━━━━━ Supplied material ━━━━━
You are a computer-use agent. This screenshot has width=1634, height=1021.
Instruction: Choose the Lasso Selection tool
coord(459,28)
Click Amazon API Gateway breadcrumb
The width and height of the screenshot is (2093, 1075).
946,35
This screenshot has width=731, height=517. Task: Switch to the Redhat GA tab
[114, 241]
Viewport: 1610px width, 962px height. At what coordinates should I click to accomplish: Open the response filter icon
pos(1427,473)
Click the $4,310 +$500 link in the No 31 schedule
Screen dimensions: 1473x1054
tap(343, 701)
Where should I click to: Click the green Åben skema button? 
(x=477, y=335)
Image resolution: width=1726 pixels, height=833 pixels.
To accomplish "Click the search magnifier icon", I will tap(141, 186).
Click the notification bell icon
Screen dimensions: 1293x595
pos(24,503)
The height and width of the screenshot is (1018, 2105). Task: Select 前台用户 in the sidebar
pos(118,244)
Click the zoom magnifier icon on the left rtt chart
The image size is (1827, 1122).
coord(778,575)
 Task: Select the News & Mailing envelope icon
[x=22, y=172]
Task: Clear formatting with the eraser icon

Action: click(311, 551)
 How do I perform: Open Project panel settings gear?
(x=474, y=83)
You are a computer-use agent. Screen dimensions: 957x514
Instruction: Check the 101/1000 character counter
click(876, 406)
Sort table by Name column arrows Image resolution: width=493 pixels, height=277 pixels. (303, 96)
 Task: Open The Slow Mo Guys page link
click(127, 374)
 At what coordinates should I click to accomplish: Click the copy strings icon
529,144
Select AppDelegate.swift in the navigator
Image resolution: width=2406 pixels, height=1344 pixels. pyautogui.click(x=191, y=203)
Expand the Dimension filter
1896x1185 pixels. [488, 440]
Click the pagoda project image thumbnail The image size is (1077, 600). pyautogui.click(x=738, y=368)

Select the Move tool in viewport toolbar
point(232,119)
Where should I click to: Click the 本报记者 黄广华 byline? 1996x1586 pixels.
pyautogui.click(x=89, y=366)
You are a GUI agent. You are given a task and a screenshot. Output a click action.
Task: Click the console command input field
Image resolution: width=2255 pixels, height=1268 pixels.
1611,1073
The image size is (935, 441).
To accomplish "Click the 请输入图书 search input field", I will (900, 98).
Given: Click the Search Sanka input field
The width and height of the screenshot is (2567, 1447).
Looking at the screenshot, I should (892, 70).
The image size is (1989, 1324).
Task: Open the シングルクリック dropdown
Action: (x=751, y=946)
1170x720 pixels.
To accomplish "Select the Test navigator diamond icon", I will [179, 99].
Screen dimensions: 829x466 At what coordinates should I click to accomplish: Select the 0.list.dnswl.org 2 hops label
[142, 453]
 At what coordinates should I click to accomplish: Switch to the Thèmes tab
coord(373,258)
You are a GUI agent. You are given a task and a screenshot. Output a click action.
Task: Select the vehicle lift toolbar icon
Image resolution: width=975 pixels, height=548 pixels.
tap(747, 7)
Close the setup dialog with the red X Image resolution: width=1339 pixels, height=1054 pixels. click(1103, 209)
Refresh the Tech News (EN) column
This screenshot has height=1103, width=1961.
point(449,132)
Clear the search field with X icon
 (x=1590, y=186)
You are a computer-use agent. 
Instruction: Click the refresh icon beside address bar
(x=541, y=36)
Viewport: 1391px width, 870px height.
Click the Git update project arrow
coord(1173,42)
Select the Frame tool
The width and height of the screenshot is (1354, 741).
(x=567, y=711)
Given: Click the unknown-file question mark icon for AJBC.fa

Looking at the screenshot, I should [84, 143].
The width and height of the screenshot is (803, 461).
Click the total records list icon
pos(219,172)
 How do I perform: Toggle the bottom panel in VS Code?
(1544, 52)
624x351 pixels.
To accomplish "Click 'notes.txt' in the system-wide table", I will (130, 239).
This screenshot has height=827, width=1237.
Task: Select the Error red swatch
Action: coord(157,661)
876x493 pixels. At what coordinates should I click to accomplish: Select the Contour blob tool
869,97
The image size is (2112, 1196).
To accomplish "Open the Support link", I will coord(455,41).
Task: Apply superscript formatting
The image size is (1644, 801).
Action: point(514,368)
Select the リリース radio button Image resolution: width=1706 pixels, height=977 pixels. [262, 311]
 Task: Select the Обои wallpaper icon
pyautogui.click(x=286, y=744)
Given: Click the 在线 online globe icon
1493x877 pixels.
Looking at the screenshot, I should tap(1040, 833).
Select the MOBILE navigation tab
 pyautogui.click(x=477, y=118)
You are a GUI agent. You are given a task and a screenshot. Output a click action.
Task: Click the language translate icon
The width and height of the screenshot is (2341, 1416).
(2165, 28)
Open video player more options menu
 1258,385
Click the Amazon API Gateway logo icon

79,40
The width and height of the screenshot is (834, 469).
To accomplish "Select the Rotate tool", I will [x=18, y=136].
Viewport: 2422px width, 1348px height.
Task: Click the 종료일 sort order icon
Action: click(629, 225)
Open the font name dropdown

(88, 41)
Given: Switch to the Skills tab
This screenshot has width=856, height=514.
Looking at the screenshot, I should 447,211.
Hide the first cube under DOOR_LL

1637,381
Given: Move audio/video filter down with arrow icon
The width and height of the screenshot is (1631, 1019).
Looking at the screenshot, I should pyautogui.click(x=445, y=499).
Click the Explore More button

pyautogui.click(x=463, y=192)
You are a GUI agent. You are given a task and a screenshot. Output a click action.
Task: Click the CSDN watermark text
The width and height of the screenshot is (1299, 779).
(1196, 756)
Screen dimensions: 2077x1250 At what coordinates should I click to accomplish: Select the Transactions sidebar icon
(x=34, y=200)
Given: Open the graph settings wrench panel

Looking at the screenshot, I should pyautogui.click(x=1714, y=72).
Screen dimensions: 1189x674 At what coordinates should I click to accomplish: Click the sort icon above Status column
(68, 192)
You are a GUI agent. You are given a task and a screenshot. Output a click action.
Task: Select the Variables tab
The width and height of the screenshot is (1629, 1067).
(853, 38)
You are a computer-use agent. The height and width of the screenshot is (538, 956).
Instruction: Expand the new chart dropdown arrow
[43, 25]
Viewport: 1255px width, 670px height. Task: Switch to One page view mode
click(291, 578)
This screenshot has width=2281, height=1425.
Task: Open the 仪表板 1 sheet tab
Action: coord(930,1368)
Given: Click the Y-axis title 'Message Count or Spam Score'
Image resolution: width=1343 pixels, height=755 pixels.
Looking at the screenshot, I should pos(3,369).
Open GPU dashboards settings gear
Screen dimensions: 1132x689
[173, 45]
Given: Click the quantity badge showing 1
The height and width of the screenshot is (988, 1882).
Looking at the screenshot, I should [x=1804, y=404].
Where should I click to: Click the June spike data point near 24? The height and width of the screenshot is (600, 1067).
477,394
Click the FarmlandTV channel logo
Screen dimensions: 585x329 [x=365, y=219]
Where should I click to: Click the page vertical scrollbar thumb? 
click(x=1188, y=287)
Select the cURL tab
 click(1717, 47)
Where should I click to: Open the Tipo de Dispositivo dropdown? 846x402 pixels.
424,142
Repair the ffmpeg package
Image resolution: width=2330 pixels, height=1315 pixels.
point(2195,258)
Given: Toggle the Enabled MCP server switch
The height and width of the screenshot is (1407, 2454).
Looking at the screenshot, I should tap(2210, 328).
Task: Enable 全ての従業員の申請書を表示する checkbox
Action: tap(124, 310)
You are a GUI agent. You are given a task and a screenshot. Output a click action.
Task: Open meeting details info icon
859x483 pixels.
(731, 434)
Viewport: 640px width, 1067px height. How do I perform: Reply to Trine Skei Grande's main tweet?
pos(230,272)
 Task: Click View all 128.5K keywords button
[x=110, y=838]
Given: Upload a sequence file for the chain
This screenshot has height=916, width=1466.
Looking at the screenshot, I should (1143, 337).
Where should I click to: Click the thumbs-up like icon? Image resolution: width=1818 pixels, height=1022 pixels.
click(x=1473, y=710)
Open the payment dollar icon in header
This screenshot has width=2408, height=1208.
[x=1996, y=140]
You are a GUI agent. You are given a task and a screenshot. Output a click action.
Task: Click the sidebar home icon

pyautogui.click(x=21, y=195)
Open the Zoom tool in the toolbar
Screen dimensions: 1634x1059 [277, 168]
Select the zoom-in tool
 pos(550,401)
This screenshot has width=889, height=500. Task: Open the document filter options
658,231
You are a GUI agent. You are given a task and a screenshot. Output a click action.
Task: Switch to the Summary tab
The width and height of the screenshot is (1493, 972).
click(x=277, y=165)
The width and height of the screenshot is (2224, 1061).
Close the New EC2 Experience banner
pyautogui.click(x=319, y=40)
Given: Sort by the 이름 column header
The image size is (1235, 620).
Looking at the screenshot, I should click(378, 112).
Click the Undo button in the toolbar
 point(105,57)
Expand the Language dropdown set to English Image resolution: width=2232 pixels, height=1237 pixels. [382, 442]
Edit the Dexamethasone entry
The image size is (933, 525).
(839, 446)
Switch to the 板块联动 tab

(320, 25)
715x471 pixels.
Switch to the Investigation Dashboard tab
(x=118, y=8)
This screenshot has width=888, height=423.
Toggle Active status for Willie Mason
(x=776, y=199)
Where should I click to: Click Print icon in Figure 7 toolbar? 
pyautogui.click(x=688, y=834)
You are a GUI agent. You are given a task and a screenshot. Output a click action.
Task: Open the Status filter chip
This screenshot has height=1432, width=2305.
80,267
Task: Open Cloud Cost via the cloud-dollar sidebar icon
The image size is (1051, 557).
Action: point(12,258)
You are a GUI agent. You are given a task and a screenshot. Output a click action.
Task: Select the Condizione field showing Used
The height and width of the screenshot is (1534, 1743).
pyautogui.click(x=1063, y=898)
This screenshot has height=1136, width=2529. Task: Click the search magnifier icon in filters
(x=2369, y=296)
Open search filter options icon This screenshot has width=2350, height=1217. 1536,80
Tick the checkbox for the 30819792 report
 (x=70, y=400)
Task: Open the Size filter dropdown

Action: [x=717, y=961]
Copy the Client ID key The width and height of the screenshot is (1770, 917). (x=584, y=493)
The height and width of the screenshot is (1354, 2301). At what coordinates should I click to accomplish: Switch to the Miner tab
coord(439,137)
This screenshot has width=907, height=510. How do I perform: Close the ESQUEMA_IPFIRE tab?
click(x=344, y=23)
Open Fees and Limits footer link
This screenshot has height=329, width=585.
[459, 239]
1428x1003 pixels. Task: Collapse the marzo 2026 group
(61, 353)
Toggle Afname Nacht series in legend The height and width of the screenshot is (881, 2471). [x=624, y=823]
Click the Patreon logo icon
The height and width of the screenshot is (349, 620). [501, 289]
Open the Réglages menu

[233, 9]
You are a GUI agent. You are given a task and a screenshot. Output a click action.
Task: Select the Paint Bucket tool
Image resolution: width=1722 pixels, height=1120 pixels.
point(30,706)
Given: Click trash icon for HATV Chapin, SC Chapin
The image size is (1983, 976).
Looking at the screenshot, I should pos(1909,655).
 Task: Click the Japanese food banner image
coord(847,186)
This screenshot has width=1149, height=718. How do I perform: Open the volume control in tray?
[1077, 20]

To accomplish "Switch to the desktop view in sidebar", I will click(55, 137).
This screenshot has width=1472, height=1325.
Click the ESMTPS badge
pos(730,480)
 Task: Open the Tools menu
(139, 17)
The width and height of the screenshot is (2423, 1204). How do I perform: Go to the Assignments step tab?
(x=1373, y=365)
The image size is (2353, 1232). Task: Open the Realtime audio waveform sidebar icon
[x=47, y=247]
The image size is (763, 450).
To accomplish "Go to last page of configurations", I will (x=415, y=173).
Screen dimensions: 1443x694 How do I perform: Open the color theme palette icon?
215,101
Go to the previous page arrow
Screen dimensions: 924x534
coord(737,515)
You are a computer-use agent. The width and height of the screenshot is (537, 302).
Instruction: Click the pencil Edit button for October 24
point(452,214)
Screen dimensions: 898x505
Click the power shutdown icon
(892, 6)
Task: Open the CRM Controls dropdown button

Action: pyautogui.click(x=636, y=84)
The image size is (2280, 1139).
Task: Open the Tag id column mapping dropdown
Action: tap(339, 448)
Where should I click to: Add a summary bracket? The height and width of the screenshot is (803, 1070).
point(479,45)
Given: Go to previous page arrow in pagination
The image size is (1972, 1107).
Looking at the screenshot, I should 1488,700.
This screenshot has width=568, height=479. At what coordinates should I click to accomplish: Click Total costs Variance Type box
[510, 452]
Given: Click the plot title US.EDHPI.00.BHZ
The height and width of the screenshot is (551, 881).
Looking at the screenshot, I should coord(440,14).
━━━━━
▶ **Problem**
Set down, unchanged, only those lines above that fall between the line with "Copy the Client" and the line with "Open Fees and Limits footer link", the two end lines included.

▶ **Response**
Copy the Client ID key The width and height of the screenshot is (1770, 917). (x=584, y=493)
The height and width of the screenshot is (1354, 2301). At what coordinates should I click to accomplish: Switch to the Miner tab
coord(439,137)
This screenshot has width=907, height=510. How do I perform: Close the ESQUEMA_IPFIRE tab?
click(x=344, y=23)
Open Fees and Limits footer link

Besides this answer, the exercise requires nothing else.